If one can embrace the notion that an educated workforce is preferred to the alternative, it is hard to oppose President Obama’s recently announced ambition to provide community college access to millions more.
Unfortunately, politics can strain the boundaries of reason on this topic of national economic security. And to be clear, the state of higher education in this country, including access, affordability, standards and priorities, is a matter of national security.
To correlate an educated workforce with economic benefit, consider the revenue share by country in the sale of an iPhone (as posted in the documentary Inequality for All): 34% goes to Japan; 17% to Germany; 13% South Korea; 6%, United States; and 3.6% to China.
Then consider the following: the U.S. now ranks 21st in reading, 24th in science, and 31st in math – below the average of Organisation for Economic Co-operation and Development nations in each category, and below the countries listed in the iPhone example.

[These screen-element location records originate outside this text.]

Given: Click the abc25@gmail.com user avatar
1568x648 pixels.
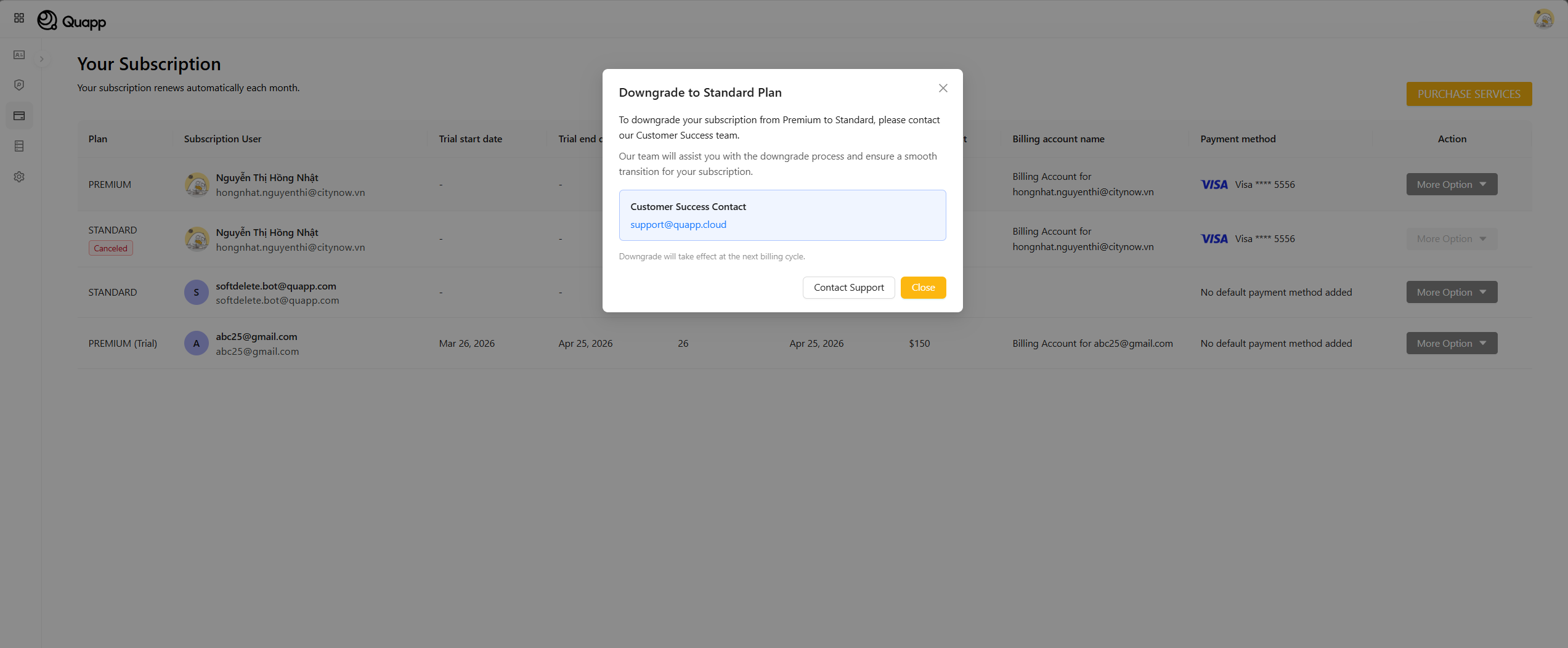Looking at the screenshot, I should [196, 344].
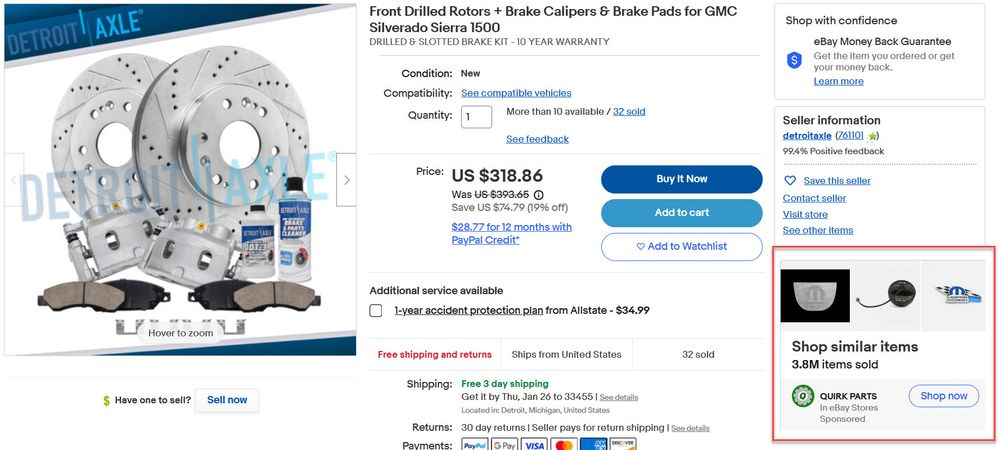Open the 32 sold link
This screenshot has height=450, width=1000.
pos(629,112)
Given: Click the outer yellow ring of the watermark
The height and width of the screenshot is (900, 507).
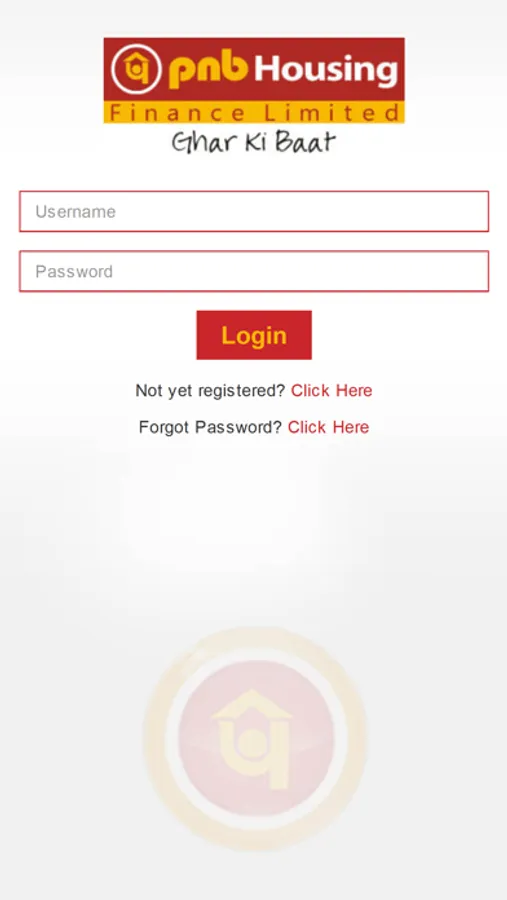Looking at the screenshot, I should (x=255, y=638).
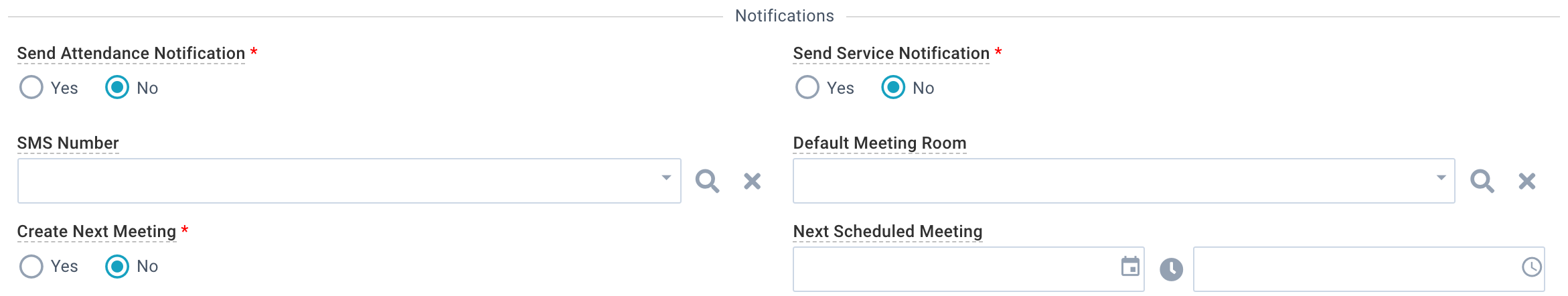Select No for Create Next Meeting

coord(117,267)
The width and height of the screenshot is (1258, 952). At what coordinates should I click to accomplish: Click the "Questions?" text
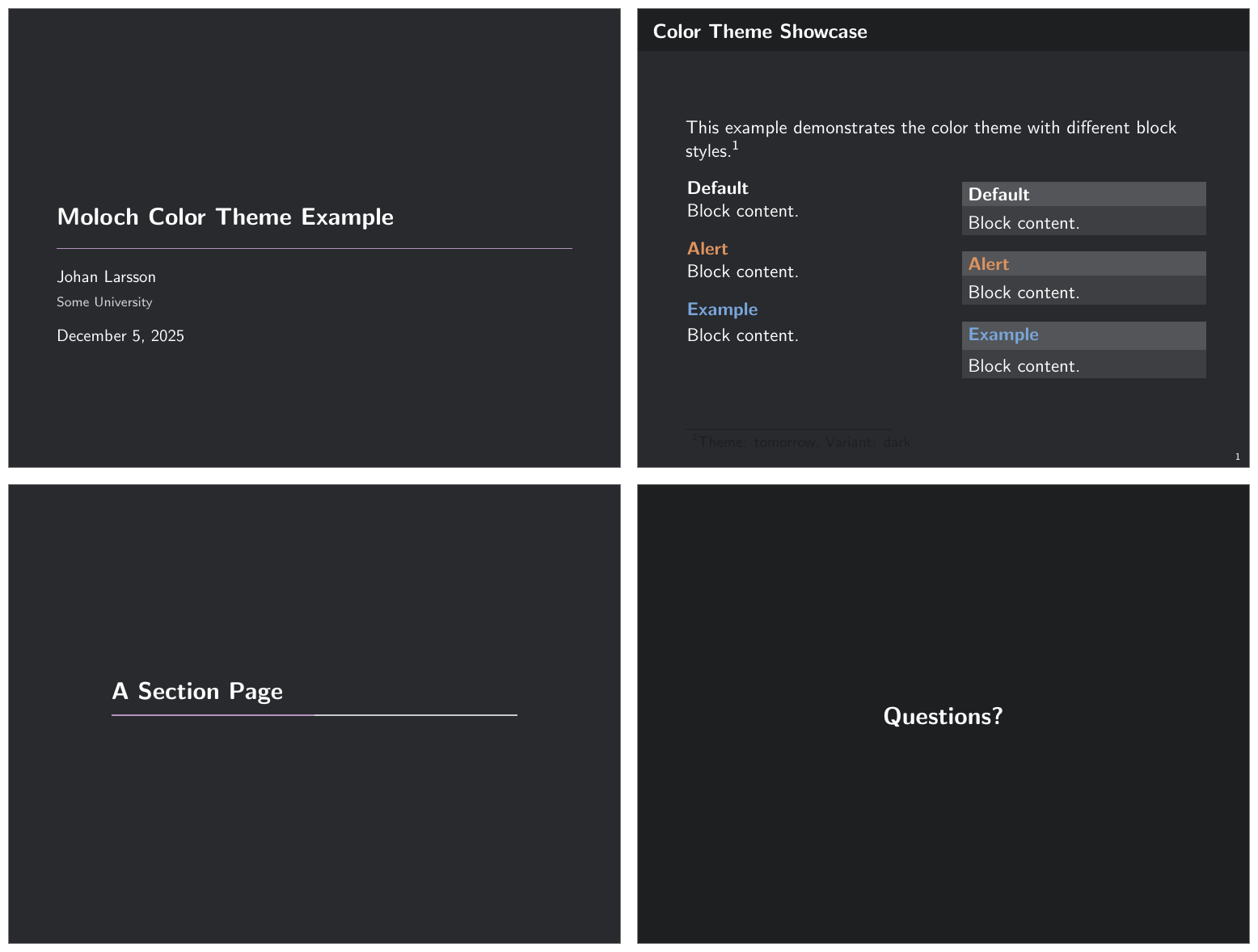943,716

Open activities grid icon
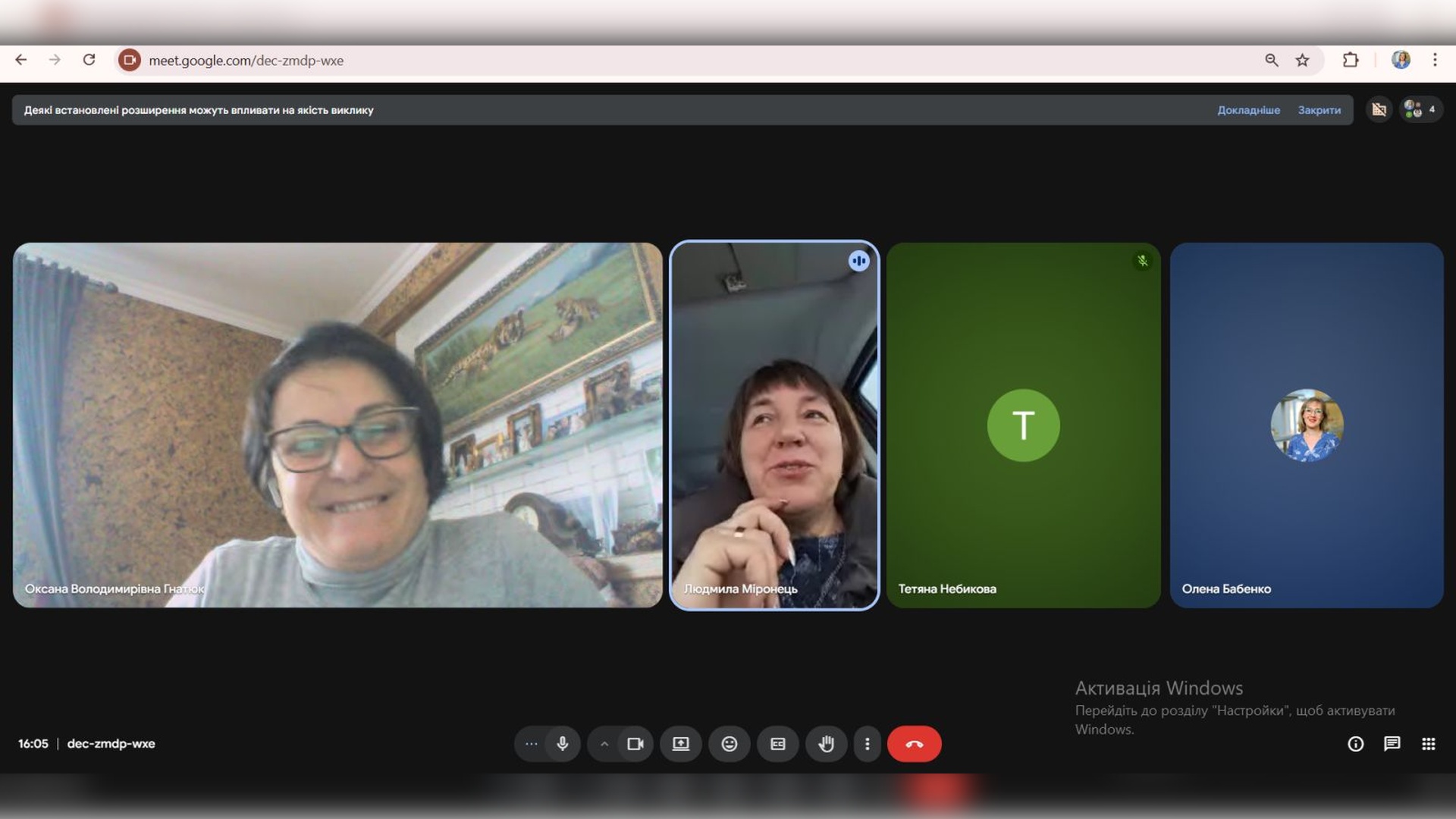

As our national academic credentials slide, so too will our economic prospects at home and abroad. Why is this so hard to understand and rally behind?
Some people (and legislators) are only too willing to commit billions of dollars to “protecting” our borders from illegal immigration or a scary virus that had four (4) confirmed cases and one (1) fatality last year – the fervor over which mysteriously abated after the mid-term elections. Kind of like when the price of gas was such a big priority in the 2012 presidential election … not so much now.
In fact … immigrants are a net economic stimulus (not drain) to the U.S. economy and shark attacks, lightening strikes, and slippery bathroom floors all pose greater risks to Americans. Yet there was no $5.4 billion dollar budget to combat these hazards in the recently passed cromnibus budget, as there was for Ebola.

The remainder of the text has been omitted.